Karen is coming down to visit this weekend and she's promised to drag me away from work to go shopping for the ten million little things I need. Things like soap, toilet paper, clock, nightstand, couch, microwave, toaster, dishes, silverware, cookware, etc. Somewhere in all that I'm looking forward to just seeing her and taking a couple days off.

Sometime soon, I need to find a gaming group around here. I miss gaming and need something to do when I'm not at work..so I'll have a reason to not be at work sometimes =) Some balance in life is a good thing =)

That's all for now. At some point I'll have time to write up more of the technical details of what I'm doing because it's some pretty neat stuff. Probably a post-mortem thing though, at this point. Ah well.




Sims 2 Console - Best Simulation Game Nominee at E

It's good to have positive feedback from the industry. The game I'm working on (Sims 2 Console) has gotten a nomination at E3 this year for best Simulation game from the Game Critics Awards: Best of E3 2005. This is great news and means that I'm working on a project with pretty high visibility.

The full nominations are here, but the list in our category is:
Nintendogs (Nintendo for Nintendo DS)
Sims 2 (Electronic Arts for All Consoles)
Spore (Maxis/Electronic Arts for PC)
The Movies (Lionhead Studios/Activision for PC)
Trauma Center: Under the Knife (Atlus Co. for Nintendo DS)

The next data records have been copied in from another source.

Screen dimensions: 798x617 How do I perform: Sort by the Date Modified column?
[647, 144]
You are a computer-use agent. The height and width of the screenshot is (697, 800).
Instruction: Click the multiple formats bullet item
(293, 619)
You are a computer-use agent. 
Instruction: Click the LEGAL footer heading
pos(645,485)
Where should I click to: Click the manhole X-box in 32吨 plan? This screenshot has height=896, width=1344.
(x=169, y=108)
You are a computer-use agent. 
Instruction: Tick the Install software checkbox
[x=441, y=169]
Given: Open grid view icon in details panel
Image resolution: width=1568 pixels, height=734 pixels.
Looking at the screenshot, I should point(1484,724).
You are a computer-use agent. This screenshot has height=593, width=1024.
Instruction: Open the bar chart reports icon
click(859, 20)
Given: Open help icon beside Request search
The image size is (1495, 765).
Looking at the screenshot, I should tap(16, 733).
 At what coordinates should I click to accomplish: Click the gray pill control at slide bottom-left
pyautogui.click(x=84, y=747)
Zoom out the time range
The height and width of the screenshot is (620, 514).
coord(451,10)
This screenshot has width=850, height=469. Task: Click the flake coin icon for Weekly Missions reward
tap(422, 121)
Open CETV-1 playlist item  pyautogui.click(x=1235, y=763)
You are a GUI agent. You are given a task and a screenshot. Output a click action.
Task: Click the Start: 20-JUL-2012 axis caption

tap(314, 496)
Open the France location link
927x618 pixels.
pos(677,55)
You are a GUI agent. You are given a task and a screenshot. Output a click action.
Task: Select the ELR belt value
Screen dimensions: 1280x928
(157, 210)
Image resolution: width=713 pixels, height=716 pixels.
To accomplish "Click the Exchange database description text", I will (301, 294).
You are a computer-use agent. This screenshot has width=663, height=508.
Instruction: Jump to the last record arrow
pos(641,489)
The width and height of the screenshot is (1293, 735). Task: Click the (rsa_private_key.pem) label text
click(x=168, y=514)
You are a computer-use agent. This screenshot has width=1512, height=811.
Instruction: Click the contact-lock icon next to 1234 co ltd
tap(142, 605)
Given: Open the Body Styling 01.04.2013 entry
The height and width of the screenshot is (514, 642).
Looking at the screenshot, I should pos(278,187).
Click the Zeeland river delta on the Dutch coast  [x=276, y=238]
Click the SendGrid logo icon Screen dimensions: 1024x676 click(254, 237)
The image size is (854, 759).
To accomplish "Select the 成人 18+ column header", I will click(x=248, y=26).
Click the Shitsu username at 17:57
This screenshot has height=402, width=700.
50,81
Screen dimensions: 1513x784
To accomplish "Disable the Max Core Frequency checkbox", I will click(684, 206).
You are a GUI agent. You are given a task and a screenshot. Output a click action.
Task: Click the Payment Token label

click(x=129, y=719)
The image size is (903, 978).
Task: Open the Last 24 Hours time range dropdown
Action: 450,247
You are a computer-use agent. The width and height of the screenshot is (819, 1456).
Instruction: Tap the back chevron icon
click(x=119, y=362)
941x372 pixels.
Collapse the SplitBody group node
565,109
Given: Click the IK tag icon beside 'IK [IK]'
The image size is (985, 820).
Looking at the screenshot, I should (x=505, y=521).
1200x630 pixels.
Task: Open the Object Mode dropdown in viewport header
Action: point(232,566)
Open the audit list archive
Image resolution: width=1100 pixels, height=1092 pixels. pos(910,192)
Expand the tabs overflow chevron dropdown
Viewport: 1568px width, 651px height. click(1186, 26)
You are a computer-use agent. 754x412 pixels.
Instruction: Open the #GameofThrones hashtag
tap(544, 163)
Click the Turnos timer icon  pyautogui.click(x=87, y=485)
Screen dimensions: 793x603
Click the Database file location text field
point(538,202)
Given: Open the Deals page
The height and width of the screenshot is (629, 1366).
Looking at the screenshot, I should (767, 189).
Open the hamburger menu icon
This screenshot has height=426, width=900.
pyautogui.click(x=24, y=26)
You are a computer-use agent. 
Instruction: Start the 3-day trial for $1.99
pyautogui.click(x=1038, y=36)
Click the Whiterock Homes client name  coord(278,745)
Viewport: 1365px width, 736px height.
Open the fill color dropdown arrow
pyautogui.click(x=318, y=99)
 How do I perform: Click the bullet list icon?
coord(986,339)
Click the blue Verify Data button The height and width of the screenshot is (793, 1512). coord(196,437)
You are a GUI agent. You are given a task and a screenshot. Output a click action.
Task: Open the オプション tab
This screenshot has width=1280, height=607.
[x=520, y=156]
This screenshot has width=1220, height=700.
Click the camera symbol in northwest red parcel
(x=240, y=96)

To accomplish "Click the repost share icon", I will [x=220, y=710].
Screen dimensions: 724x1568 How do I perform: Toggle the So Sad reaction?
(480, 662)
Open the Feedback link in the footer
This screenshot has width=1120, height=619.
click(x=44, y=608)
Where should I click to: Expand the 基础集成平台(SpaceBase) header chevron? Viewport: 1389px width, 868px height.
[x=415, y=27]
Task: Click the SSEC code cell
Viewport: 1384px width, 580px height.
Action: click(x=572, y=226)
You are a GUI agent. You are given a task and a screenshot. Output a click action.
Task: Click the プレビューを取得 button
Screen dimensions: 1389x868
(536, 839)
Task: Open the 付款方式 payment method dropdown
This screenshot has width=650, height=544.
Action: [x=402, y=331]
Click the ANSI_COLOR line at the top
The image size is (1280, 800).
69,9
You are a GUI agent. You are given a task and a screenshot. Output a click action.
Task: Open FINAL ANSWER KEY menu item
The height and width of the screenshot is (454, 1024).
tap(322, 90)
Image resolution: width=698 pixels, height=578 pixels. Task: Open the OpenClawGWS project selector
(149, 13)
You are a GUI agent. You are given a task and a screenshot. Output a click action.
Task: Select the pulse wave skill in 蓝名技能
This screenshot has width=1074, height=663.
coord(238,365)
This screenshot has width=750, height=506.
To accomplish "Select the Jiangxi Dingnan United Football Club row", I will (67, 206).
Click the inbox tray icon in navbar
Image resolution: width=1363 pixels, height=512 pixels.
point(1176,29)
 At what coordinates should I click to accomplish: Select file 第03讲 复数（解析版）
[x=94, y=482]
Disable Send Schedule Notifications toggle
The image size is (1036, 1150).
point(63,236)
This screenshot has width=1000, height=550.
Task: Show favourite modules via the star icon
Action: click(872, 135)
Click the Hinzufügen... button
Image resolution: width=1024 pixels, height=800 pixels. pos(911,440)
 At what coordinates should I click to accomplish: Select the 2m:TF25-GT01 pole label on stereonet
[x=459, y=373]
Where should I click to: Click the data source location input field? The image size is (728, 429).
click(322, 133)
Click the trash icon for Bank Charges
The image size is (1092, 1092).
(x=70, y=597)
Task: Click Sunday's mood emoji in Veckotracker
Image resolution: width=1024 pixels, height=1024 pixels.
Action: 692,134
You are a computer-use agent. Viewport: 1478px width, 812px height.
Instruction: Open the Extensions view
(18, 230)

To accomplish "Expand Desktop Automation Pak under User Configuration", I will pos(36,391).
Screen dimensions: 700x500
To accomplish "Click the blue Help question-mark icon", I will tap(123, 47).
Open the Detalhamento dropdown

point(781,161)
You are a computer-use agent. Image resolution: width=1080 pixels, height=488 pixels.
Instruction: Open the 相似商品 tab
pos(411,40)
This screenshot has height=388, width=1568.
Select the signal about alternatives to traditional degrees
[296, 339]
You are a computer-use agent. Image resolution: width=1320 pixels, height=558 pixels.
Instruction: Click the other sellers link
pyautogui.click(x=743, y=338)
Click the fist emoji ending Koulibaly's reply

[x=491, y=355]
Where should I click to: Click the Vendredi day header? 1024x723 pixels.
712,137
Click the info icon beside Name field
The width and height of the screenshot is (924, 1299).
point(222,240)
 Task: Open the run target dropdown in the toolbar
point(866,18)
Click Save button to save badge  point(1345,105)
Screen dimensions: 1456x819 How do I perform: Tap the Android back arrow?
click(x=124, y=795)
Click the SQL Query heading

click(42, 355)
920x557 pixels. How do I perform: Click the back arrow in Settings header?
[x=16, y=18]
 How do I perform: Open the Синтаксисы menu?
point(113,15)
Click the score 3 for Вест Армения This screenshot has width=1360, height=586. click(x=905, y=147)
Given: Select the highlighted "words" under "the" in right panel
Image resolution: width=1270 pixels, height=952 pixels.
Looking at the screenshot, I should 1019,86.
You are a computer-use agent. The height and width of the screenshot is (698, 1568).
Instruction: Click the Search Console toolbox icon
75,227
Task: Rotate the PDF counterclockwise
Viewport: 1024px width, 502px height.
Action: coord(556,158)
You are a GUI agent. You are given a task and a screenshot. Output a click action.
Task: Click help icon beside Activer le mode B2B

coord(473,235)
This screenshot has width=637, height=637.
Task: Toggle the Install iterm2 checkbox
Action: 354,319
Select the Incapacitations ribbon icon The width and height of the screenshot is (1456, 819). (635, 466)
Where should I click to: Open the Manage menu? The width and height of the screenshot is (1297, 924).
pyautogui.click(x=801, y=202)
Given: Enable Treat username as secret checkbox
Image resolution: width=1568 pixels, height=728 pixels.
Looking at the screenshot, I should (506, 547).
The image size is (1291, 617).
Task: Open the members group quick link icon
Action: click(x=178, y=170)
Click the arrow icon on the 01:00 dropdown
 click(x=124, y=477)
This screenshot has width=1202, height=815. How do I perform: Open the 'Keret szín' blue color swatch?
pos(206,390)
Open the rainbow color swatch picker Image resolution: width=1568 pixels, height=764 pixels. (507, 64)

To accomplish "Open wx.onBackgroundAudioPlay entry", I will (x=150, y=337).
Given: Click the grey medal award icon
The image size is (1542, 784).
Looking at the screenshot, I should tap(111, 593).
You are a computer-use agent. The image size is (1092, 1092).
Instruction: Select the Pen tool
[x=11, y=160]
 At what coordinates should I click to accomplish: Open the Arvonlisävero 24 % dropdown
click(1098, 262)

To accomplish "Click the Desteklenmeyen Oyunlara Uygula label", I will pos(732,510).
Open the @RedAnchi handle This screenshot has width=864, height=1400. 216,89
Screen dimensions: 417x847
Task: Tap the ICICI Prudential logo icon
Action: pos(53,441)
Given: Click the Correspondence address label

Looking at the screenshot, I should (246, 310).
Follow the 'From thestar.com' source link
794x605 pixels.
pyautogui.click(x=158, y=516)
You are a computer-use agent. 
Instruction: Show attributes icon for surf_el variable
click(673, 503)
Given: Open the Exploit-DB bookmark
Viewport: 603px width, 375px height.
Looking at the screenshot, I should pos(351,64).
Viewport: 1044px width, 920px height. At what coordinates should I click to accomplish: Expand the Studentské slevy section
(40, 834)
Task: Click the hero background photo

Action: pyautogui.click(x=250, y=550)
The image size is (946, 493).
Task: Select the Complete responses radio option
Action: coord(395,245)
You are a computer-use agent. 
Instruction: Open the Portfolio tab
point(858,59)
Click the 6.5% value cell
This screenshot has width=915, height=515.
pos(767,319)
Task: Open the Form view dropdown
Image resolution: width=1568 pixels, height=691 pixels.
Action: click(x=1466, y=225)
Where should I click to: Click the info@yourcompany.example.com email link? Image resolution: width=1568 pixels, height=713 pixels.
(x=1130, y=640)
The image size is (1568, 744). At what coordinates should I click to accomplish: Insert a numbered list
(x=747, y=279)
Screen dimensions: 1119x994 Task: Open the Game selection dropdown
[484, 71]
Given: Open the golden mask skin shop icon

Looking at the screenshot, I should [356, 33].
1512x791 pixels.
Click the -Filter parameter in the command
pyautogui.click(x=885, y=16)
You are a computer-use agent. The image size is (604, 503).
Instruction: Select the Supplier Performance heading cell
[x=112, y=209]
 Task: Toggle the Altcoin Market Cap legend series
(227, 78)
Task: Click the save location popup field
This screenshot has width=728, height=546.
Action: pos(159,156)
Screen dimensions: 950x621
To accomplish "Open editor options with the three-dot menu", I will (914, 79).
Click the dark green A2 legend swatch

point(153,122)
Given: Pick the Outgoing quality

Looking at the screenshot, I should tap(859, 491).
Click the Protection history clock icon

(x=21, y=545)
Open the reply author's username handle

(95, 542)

Having a Great Time, Wish You Were Here!

Today is the beginning of my third week at EA and I figure this is a good time to post a status update. I'm having the time of my life here. I still find it hard to believe they're paying me to do something this fun!

My first week was mostly spent digging deep into the code base. It's large and complex and it takes a lot of digging to really understand it. In addition, because of it's age, it's been through a lot of hands, each with their own ideas of design and architecture, so the code is typical for that kind of history. Lots of little gotchas and false paths, lots of dead-end code paths, etc. Nonetheless, I'm finding that despite its warts, I'm really liking having a code base that allows me to really do some complex stuff without having to write all the infrastructure from the ground up. Most of the pieces I need are already there - it's just a matter of finding them =)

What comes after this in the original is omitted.